[HN Gopher] Why is Apple Rosetta 2 fast?
       ___________________________________________________________________
        
       Why is Apple Rosetta 2 fast?
        
       Author : fanf2
       Score  : 65 points
       Date   : 2024-11-19 21:42 UTC (1 hours ago)
        
 (HTM) web link (dougallj.wordpress.com)
 (TXT) w3m dump (dougallj.wordpress.com)
        
       | Syonyk wrote:
       | Post got the big one: Total Store Ordering (TSO).
       | 
       | The rest are all techniques in reasonably common use, but unless
       | you have hardware support for x86's strong memory ordering, you
       | _cannot_ get very good x86-on-ARM performance, because it 's by
       | no means clear when strong memory ordering matters, and when it
       | doesn't, inspecting existing code - so you have to liberally
       | sprinkle memory barriers around, which really kill performance.
       | 
       | The huge and fast L1I/L1D cache doesn't hurt things either...

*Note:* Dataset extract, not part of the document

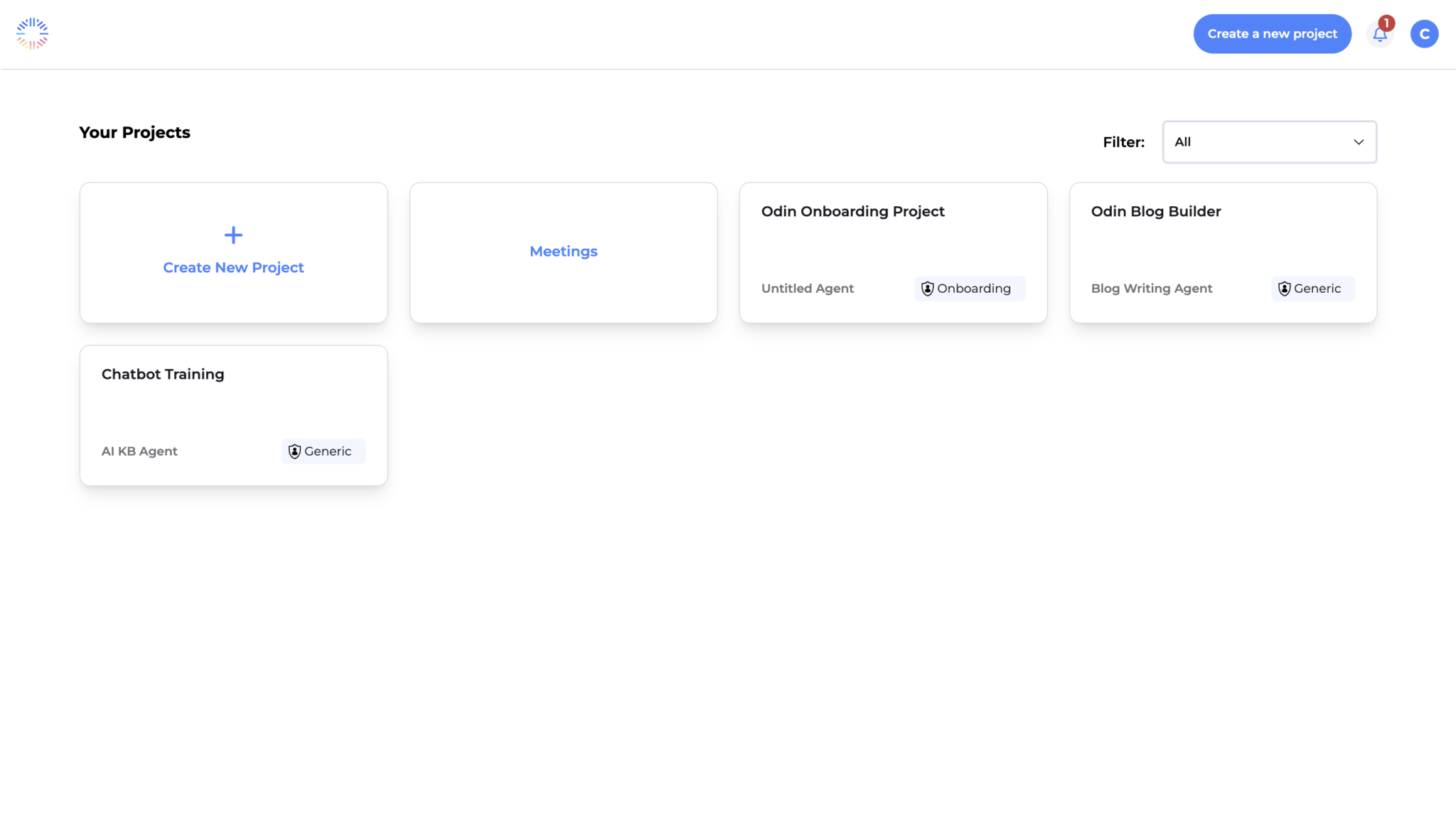Click the "Blog Writing Agent" label
Viewport: 1456px width, 821px height.
point(1151,289)
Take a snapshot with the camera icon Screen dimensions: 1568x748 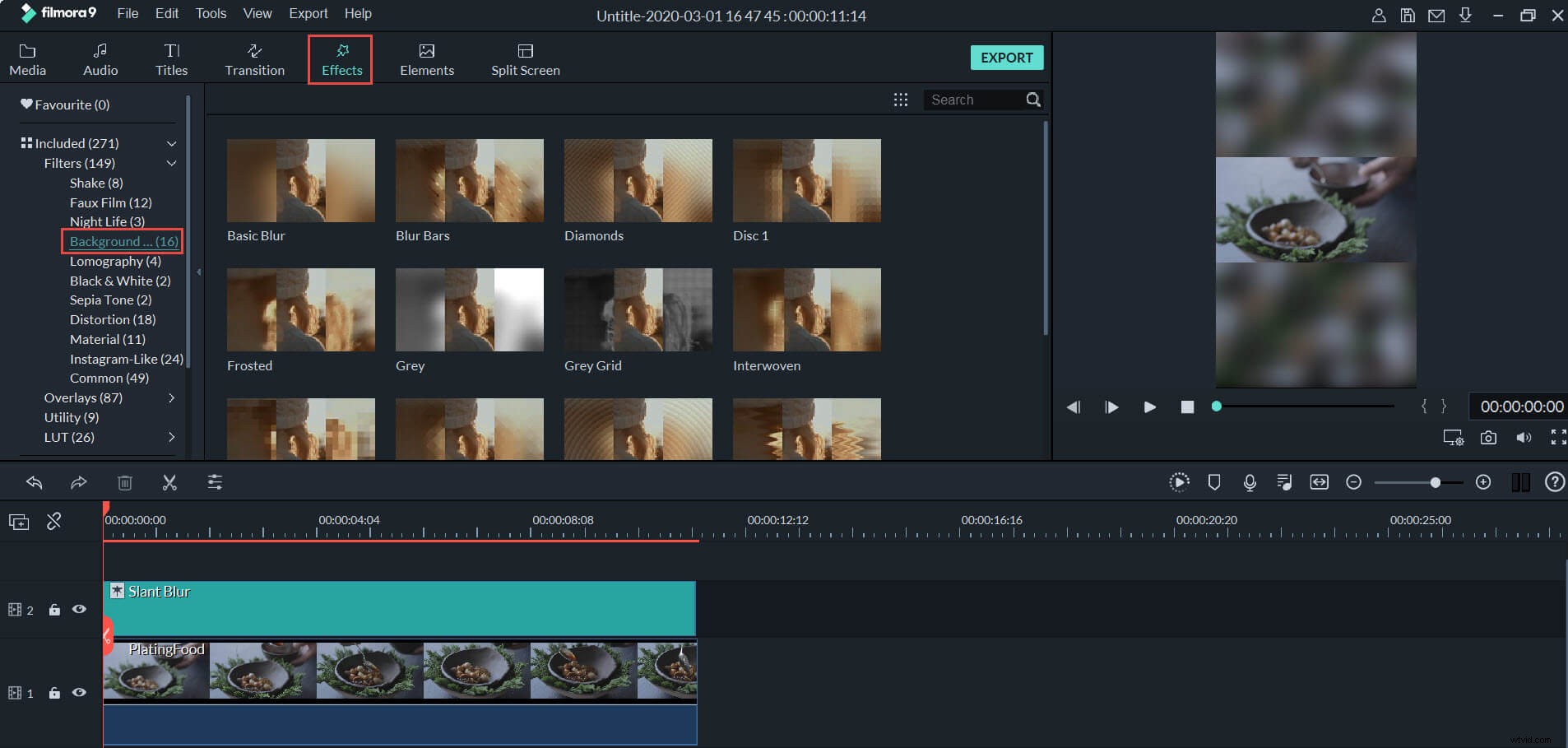coord(1487,438)
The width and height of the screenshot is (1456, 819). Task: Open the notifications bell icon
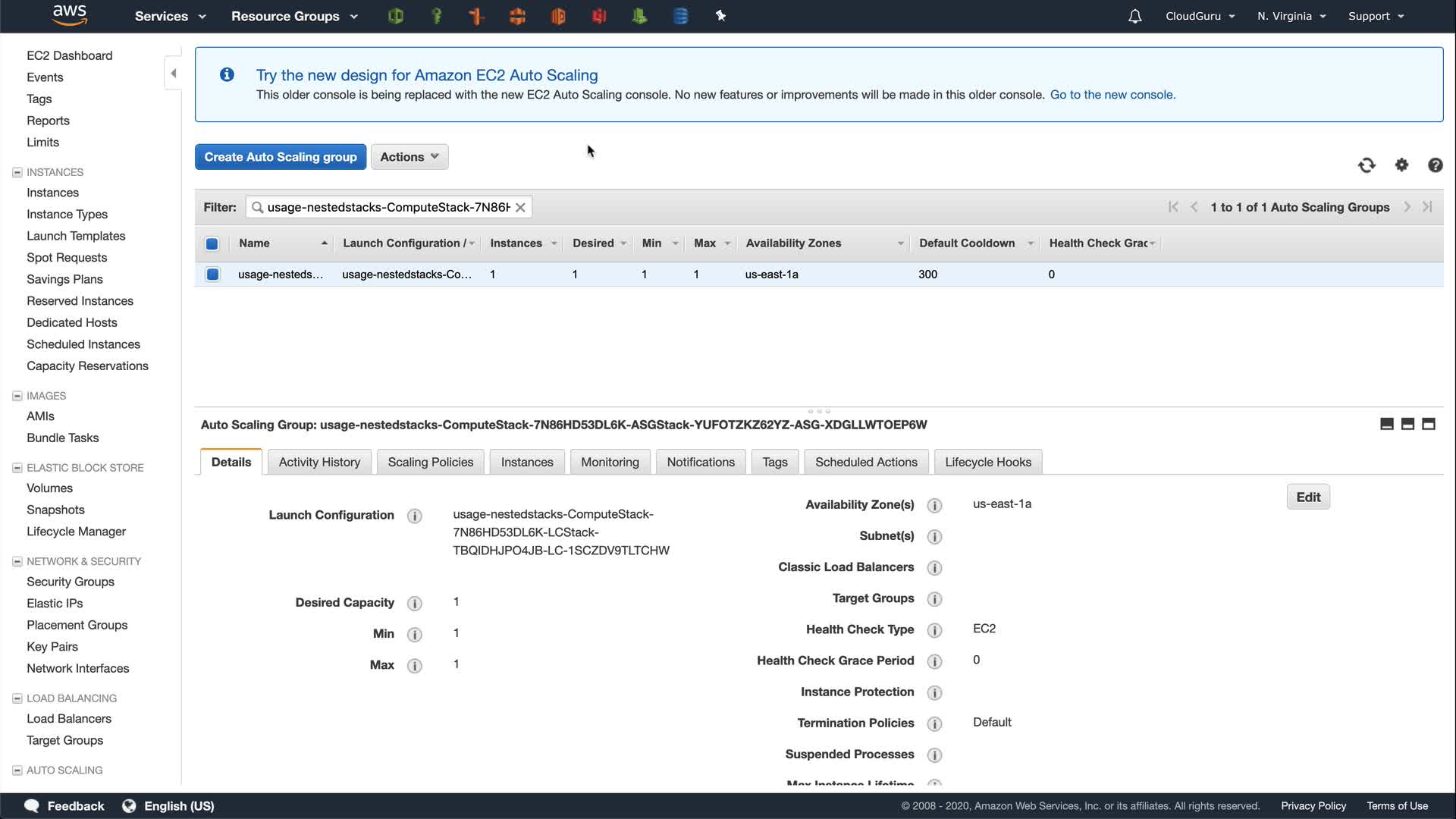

       | emulation tends cache-intensive.
        
         | jsheard wrote:
         | It's surprising that (AFAIK) Qualcomm didn't implement TSO in
         | the chips they made for the recent-ish Windows ARM machines. If
         | anything they need fast x86 emulation even more than Apple does
         | since Windows has a much longer tail of software support than
         | macOS, there's going to be important Windows apps that
         | stubbornly refuse to support native ARM basically forever.
        
           | scottlamb wrote:
           | Does Windows's translation take advantage of those where they
           | exist? E.g. if I launch an aarch64 Windows VM on my M2, does
           | it use the M2's support for TSO when running x86_64 .exes or
           | does it insert these memory barriers?
           | 
           | If not, it makes sense that Qualcomm didn't bother adding
           | them.
        
             | Syonyk wrote:
             | I would expect it to not use TSO, because the toggle for it
             | isn't, to the best of my knowledge, a general userspace
             | toggle. It's something the kernel has to toggle, and so a
             | VM may or may not (probably does not) even have access to
             | the SCRs (system control registers) to change it.
        
               | zeusk wrote:
               | TSO toggle on Apple Silicon is a user-space
               | accessible/writable register.
               | 
               | It is used when you install rosetta2 for Linux VMs
               | 
               | https://developer.apple.com/documentation/virtualization/
               | run...
        
               | Syonyk wrote:
               | Are you sure it's userspace accessible?
               | 
               | Based on https://github.com/saagarjha/TSOEnabler/blob/mas
               | ter/TSOEnabl..., it's a field in ACTLR_EL1, which is
               | explicitly (per the ARMv8 spec, at least...) _not_
               | accessible to userspace (EL0) execution.
               | 
               | There may be some kernel interface to allow userspace to
               | toggle that, but that's not the same as being a
               | userspace-accessible SCR (and I also wouldn't expect it
               | to be passed through to a VM - you'd likely need a
               | hypercall to toggle it, unless the hypervisor emulated
               | that, though admittedly I'm not quite as deep weeds on
               | ARMv8 virtualization as I would prefer at the moment).
        
             | zeusk wrote:
             | The OS can use what hardware supports, Mac OS does because
             | SEG is a tightly integrated group at Apple whereas
             | Microsoft treats hardware vendors at arm's length (pun
             | unintended). There are roadmap sharing, planning events
             | through leadership but it is not as cohesive as it is at
             | Apple.
        
           | deaddodo wrote:
           | Microsoft's AoT+JiT techniques still pull off impressive
           | performance (90+% in almost every case, 96-99% in the
           | majority).
           | 
           | But yes, if they were actually serious about Windows on ARM,
           | they would have implemented TSO in their "custom" Qualcomm
           | SQ1/SQ2 chips.
        
           | Syonyk wrote:
           | My guess is that the sort of "legacy x86-forever" apps for
           | Windows don't really need much in the way of performance.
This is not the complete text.